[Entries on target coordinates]
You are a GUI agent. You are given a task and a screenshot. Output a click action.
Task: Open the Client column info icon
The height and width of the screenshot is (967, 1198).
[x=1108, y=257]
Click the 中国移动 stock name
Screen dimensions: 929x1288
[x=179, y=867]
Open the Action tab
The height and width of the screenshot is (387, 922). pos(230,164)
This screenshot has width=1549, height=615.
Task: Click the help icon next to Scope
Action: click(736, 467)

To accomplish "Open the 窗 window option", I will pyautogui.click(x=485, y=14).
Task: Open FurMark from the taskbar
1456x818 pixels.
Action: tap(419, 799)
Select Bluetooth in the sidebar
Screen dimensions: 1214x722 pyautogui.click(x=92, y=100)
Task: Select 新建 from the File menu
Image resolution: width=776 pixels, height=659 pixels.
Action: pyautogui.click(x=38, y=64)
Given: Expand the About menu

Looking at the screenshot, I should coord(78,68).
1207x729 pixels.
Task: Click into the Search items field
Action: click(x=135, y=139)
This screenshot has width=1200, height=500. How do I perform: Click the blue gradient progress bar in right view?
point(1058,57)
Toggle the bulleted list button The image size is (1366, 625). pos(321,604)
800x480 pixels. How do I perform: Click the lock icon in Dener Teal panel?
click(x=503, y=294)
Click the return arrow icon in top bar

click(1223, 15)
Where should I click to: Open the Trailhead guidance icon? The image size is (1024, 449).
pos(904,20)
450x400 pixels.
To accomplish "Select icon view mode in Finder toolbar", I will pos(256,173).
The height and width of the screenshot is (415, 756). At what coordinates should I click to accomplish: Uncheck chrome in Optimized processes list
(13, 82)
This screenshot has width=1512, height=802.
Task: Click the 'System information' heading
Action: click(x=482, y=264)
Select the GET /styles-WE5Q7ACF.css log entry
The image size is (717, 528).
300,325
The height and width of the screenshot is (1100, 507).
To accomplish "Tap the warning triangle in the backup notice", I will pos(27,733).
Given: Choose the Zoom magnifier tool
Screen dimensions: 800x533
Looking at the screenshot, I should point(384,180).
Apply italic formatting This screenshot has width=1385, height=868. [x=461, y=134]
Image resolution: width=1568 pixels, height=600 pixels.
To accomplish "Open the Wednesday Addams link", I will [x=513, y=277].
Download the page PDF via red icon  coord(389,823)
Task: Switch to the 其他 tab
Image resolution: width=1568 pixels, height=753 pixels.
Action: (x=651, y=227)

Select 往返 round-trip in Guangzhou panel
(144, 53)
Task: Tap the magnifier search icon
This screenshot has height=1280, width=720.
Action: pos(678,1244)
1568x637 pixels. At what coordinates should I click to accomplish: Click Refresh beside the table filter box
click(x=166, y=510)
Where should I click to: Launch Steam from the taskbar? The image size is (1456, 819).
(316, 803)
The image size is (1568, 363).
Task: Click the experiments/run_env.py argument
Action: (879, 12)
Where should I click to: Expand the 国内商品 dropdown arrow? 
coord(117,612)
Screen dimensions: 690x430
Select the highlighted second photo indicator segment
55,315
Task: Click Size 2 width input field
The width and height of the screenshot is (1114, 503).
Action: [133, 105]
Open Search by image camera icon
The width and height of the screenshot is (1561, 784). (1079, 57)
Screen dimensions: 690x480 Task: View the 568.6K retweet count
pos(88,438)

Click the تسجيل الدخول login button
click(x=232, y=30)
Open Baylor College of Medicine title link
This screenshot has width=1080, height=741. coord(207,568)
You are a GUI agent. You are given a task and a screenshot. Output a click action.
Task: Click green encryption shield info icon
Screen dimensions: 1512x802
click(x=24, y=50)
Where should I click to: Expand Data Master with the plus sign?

**TASK**
Copy the records exactly, from the beginning through the line that contains "Looking at the screenshot, I should point(384,180).", including that line.

**RIGHT ANSWER**
You are a GUI agent. You are given a task and a screenshot. Output a click action.
Task: Open the Client column info icon
The height and width of the screenshot is (967, 1198).
[x=1108, y=257]
Click the 中国移动 stock name
Screen dimensions: 929x1288
[x=179, y=867]
Open the Action tab
The height and width of the screenshot is (387, 922). pos(230,164)
This screenshot has width=1549, height=615.
Task: Click the help icon next to Scope
Action: click(736, 467)

To accomplish "Open the 窗 window option", I will pyautogui.click(x=485, y=14).
Task: Open FurMark from the taskbar
1456x818 pixels.
Action: tap(419, 799)
Select Bluetooth in the sidebar
Screen dimensions: 1214x722 pyautogui.click(x=92, y=100)
Task: Select 新建 from the File menu
Image resolution: width=776 pixels, height=659 pixels.
Action: pyautogui.click(x=38, y=64)
Given: Expand the About menu

Looking at the screenshot, I should coord(78,68).
1207x729 pixels.
Task: Click into the Search items field
Action: click(x=135, y=139)
This screenshot has width=1200, height=500. How do I perform: Click the blue gradient progress bar in right view?
point(1058,57)
Toggle the bulleted list button The image size is (1366, 625). pos(321,604)
800x480 pixels. How do I perform: Click the lock icon in Dener Teal panel?
click(x=503, y=294)
Click the return arrow icon in top bar

click(1223, 15)
Where should I click to: Open the Trailhead guidance icon? The image size is (1024, 449).
pos(904,20)
450x400 pixels.
To accomplish "Select icon view mode in Finder toolbar", I will pos(256,173).
The height and width of the screenshot is (415, 756). At what coordinates should I click to accomplish: Uncheck chrome in Optimized processes list
(13, 82)
This screenshot has width=1512, height=802.
Task: Click the 'System information' heading
Action: click(x=482, y=264)
Select the GET /styles-WE5Q7ACF.css log entry
The image size is (717, 528).
300,325
The height and width of the screenshot is (1100, 507).
To accomplish "Tap the warning triangle in the backup notice", I will pos(27,733).
Given: Choose the Zoom magnifier tool
Screen dimensions: 800x533
Looking at the screenshot, I should point(384,180).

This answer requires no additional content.